Arima Haruzumi (有馬 晴純, 1483 – March 19, 1566) was a Japanese feudal lord in the Sengoku period.

== Biography ==
Initially known as Arima Sadazumi, he held the title of Shuri-dayu and a position in the shobanshu, the private guard of the Shogun. His tenure as lord had the Arima at the height of their power, controlling trade in the strategically important Shimabara Peninsula, near modern-day Nagasaki. Ashikaga Yoshiharu, the 12th Ashikaga shōgun, recognizing his strategic importance and strength, allowed him to take a character from his name and call himself "Haruzumi."

In 1546 he attacked Ryuzoji Iekane's Mizu-ga-e Castle, and while he captured it, Iekane led a counterattack after a mere two months, recapturing it. After this, Haruzumi gave his second son in adoption to the Omura clan, and it was this son who would become Ōmura Sumitada. In the course of his tenure as lord, Haruzumi clashed with many local daimyōs such as the Goto, Hirai, Matsuura, Omura, Saigo, and Taku. He soon on expanded the Arima to control five districts of Hizen Province.

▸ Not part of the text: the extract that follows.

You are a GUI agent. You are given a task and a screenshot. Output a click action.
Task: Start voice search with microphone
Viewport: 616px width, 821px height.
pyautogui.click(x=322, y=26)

As a result of his military conquests and political maneuvering, Haruzumi was able to control all of Hizen Province by way of political maneuvering.

In his later years, Portuguese vessels began to appear in the waters controlled by the Arima, and the family profited from foreign trade. While Christianity spread greatly, Haruzumi did not like the faith, and persecuted it.

His son Yoshisada succeeded him.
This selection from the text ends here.